Quelques jours plus tard, le président de la République précisait son propos : « J’ai proposé de reprendre l’idée de Jacques Delors et d’y ajouter un budget spécifique ainsi qu’un Parlement pour en assurer le contrôle démocratique. » Pour l’instant, aucun détail sur l’organisation et le fonctionnement de cette nouvelle gouvernance ni sur le calendrier de son instauration ne sont connus. Il s’agit plus d’une « organisation renforcée avec les pays qui en décideront, une avant-garde », explique le Président, sous forme de déclaration d’intentions. Un gouvernement de la zone euro pourrait pallier l’affaiblissement des institutions communautaires et les difficultés des vingt-huit gouvernements à s’accorder. « Ce qui nous menace, ce n’est pas l’excès d’Europe mais son insuffisance », tranche François Hollande. Visiblement favorable à l’idée, Manuel Valls a indiqué que cette gouvernance pourrait être constituée des fondateurs de l’UE : France, Allemagne, Italie et Benelux.

Des précédents avortés

Naturellement, les eurosceptiques se sont opposés au projet, FN et NPA en tête. Au sein des Républicains, François Fillon a jugé « d’un intérêt mineur » cette proposition et Jean-Pierre Raffarin l’a écartée en précisant qu’elle « était refusée par [les] partenaires [de la France] ». Interrogé sur le sujet, Nicolas Sarkozy juge l’initiative insuffisante et tardive. « Il faut profiter de la gravité de la crise pour modifier en profondeur le fonctionnement de la zone euro et préparer les crises qui s’annoncent », a-t-il fait valoir. Le chef de l’opposition défend « un leadership franco-allemand à la tête de l’Eurogroupe », estimant qu’un Parlement de plus n’était pas nécessaire. Pourtant, en 2008, c’est bien lui qui appelait de ses vœux la création d’un « gouvernement économique » dans la zone euro, en relation étroite avec la Banque centrale européenne. Face aux doutes de José Manuel Barroso, président de la Commission européenne à l’époque, le projet fut abandonné mais pas enterré. Trois ans plus tard, Nicolas Sarkozy et Angela Merkel s’accordaient pour proposer la création d’un « véritable gouvernement de la zone euro », avec le président de l’UE à sa tête. Une fois encore, l’idée n’a pas abouti.

Aucun consensus en vue

Thierry Chopin, politologue membre de la fondation Robert-Schumann, expliquait sur France Info que la création d’un gouvernement économique européen est un serpent de mer qui remonte au moins à François Mitterrand. L’une des raisons qui explique l’échec de sa mise en œuvre réside dans la variété des définitions que chacun des dix-neuf États de la zone donnent à ce concept. « Traditionnellement, il y a une grande divergence entre la France et l’Allemagne sur ce que pourrait signifier un gouvernement économique de la zone euro », explique le spécialiste. Alors que la France prône une Europe plus politique en renforçant l’échelon intergouvernemental, outre-Rhin, on plaide pour une consolidation réglementaire.

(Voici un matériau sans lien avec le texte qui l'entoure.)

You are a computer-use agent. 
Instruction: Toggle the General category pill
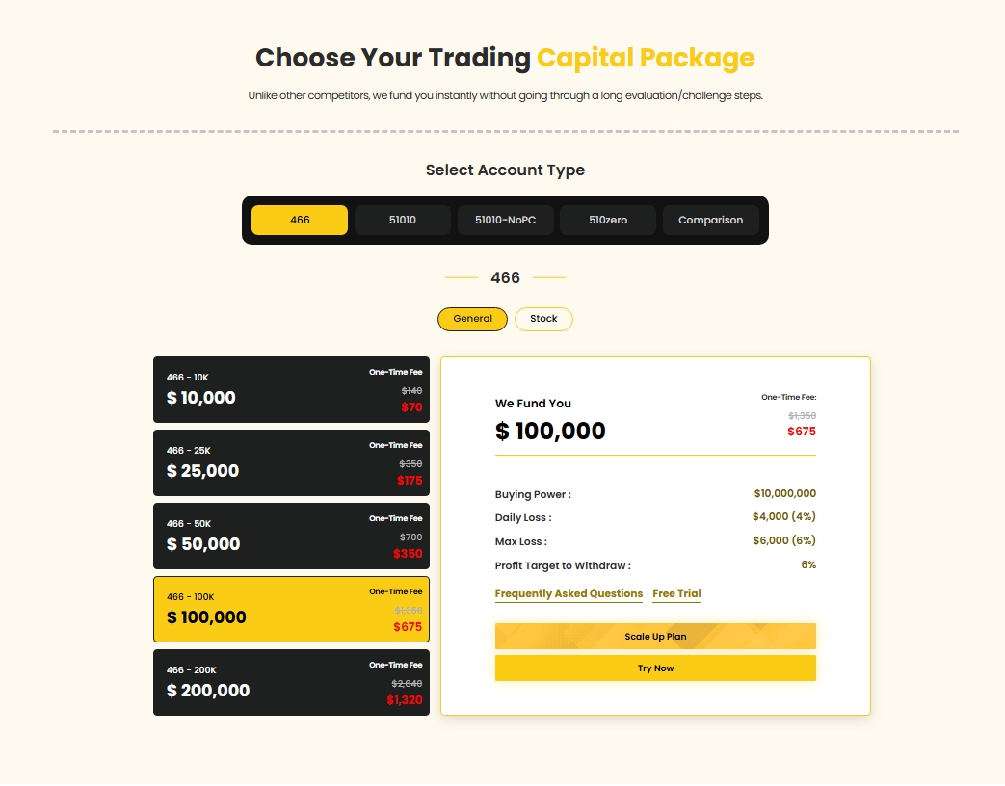(x=472, y=319)
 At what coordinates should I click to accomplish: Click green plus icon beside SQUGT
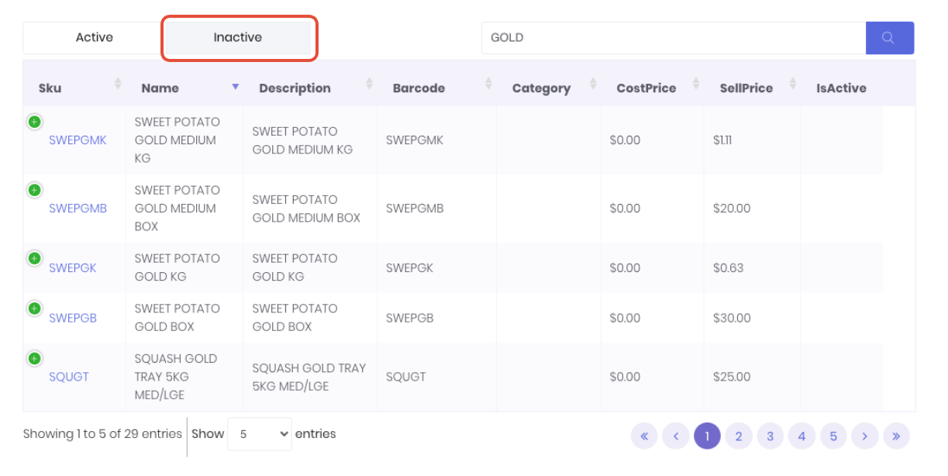click(x=35, y=358)
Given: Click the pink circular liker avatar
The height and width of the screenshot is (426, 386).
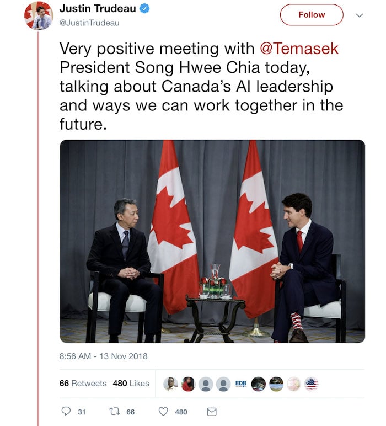Looking at the screenshot, I should pyautogui.click(x=294, y=384).
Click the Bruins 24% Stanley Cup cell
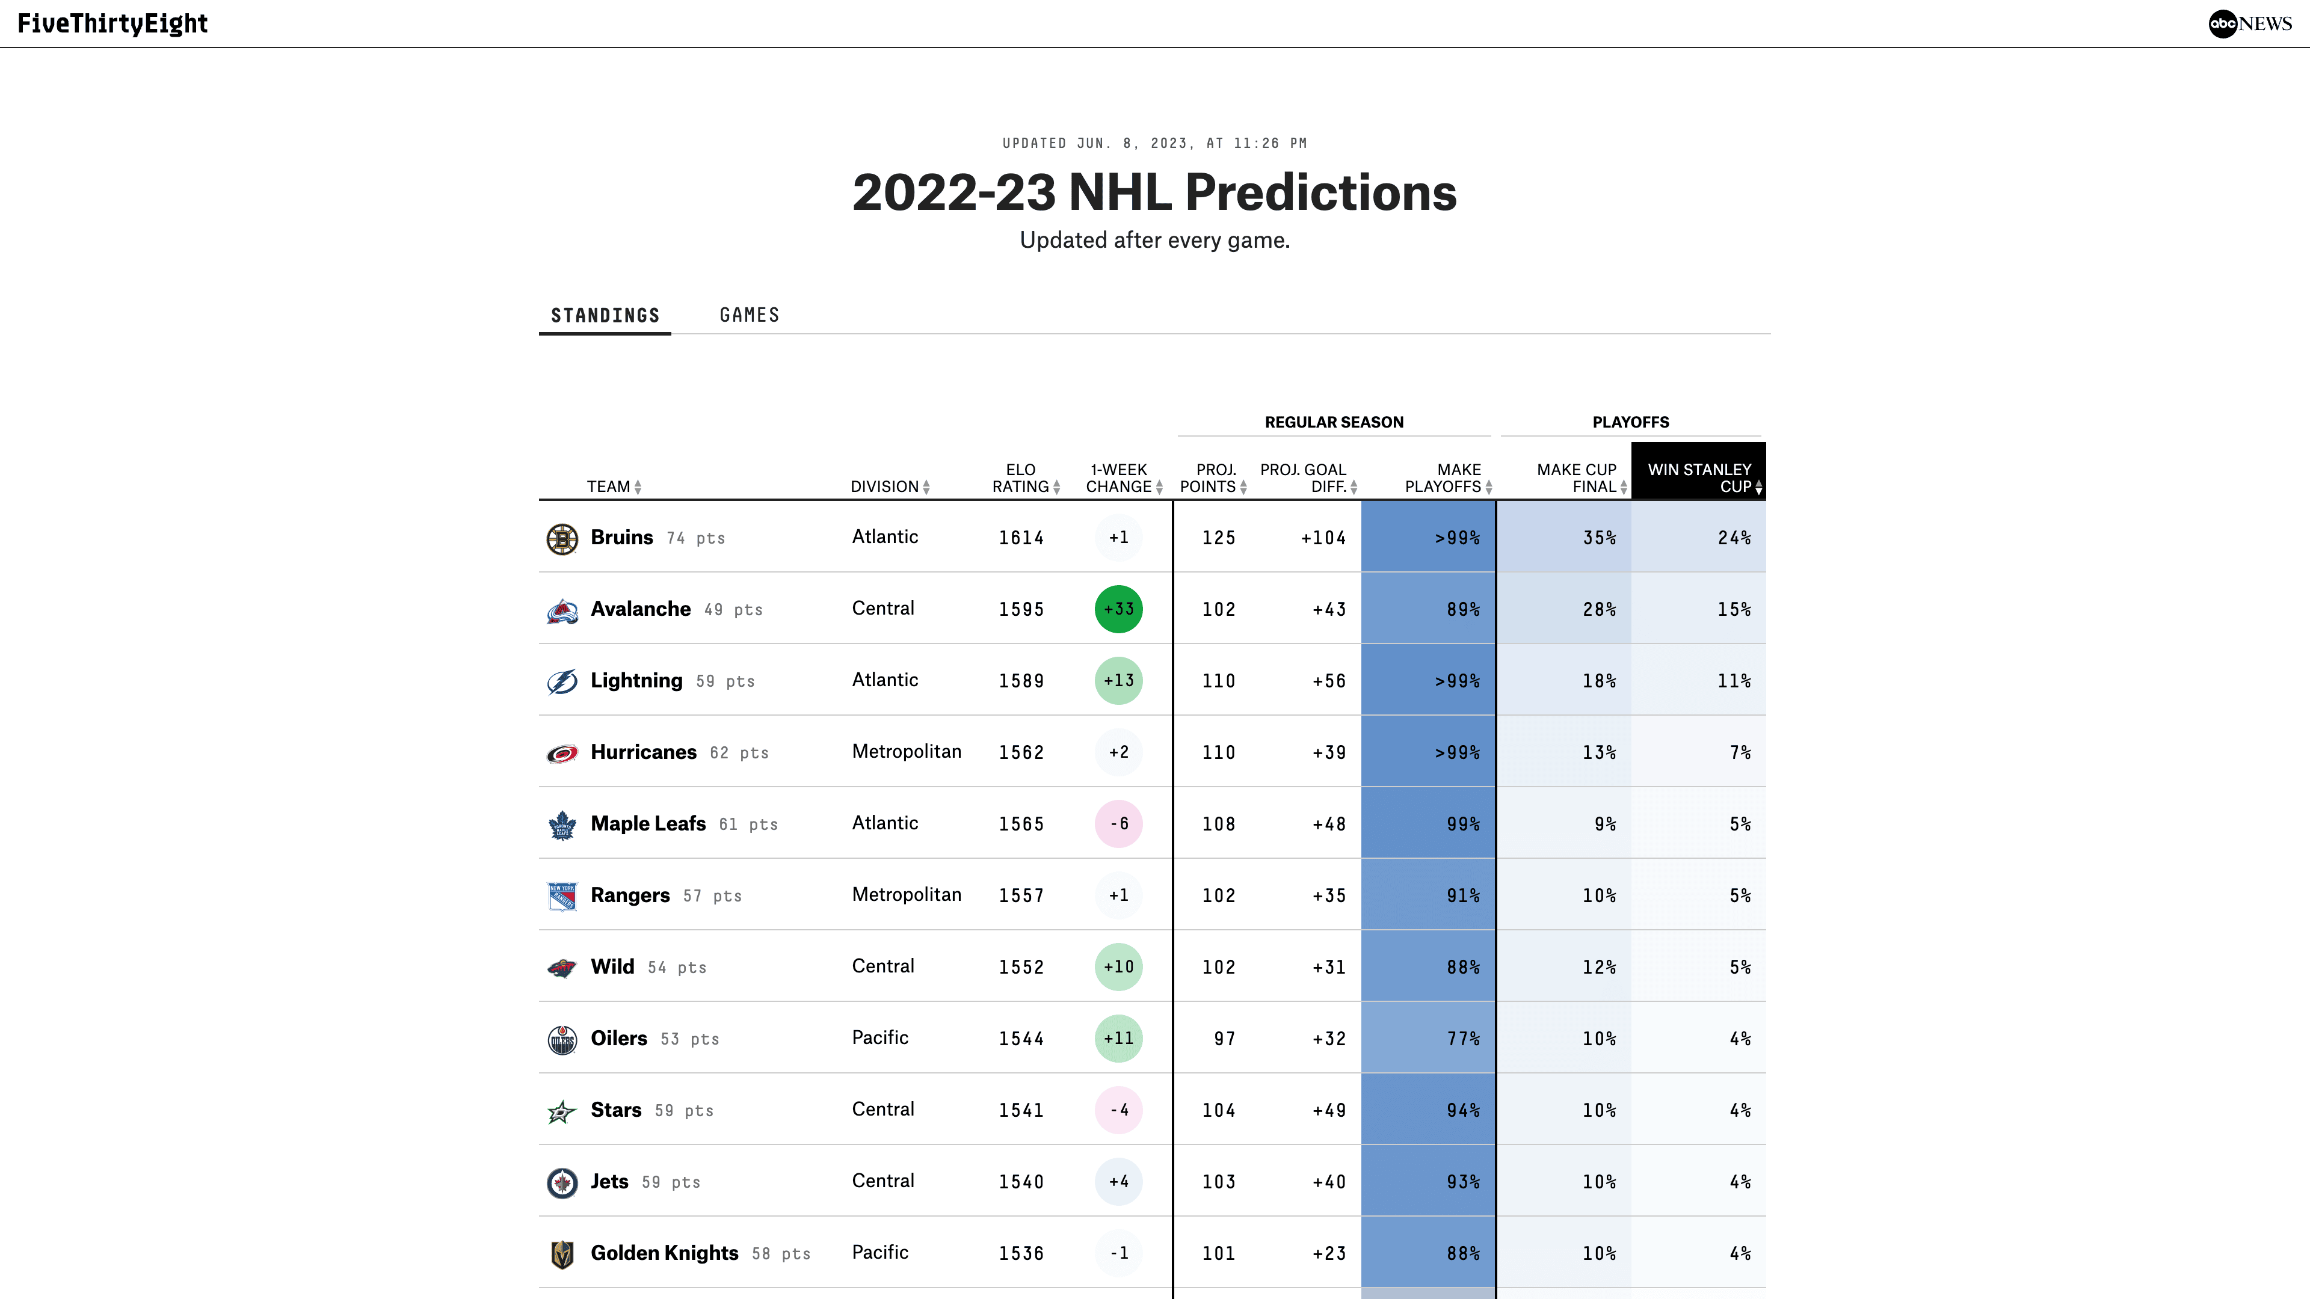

Même au sein de la gauche, il n’existe pas de consensus sur le sujet. Le Parti radical de gauche, membre de la coalition gouvernementale, se félicite que François Hollande ait repris « un projet défendu avec ténacité par Jean-Michel Baylet ». Dominique Strauss-Kahn, qui vient de signer son retour médiatique, a fait part de ses doutes quant à l’efficacité d’un gouvernement économique restreint de la zone euro ; et ce, avant même que François Hollande ne remette l’idée à l’ordre du jour. « Une alliance de quelques pays européens, même emmenée par le plus puissant d’entre eux, sera peu capable d’affronter seule la pression russe et sera vassalisée par notre allié et ami américain […] », explique, presque sibyllin, l’ancien directeur du FMI.

Le débat ne fait que commencer…

S. V.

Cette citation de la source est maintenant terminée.